Maximal electric power generation from varying ocean waves with LC-tuned reactive PTO force

TL;DR

This paper introduces an LC-tuned wave energy converter that maximizes electric power generation from ocean waves by resonating with wave frequencies, using a simple reactive PTO force design.

Contribution

It presents a novel LC-tuned WEC design with analytical tuning rules for optimal power absorption across variable wave frequencies.

Findings

Achieves maximal electric power generation through resonance tuning.

Provides analytical models for power absorption and generation.

Simulation confirms effectiveness and advantages of the proposed design.

Abstract

The reactive Power Take Off (PTO) force is the key to maximizing mechanical power absorption and electric power generation of Wave Energy Converters (WECs) from ocean waves with variable frequency, but its study is limited due to its difficulty in physical realization. This paper presents a simple yet effective $LC$-tuned WEC that generates a tunable reactive PTO force from tunable inductor $L$ and capacitor $C$ in the WEC. A complete closed loop system model of the WEC is derived first, then three quantitative rules are obtained from analyzing the model.
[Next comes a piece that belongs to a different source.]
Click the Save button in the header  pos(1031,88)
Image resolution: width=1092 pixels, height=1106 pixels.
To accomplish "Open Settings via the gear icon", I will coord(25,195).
These rules are used to tune the $LC$ network, and hence the reactive PTO force that drives the WEC, to resonate with the input wave force and generate maximal electric power over a range of wave frequencies. Mathematical analysis of the WEC and tuning rules reveals the analytical and quantitative descriptions of the WEC's mechanical power absorption, active and reactive electric power generation and power factor, optimal electric resistance load, and the generator and $LC$ capacity requirements. Simulation results show the effectiveness and advantages of the proposed WEC and verify the analysis results.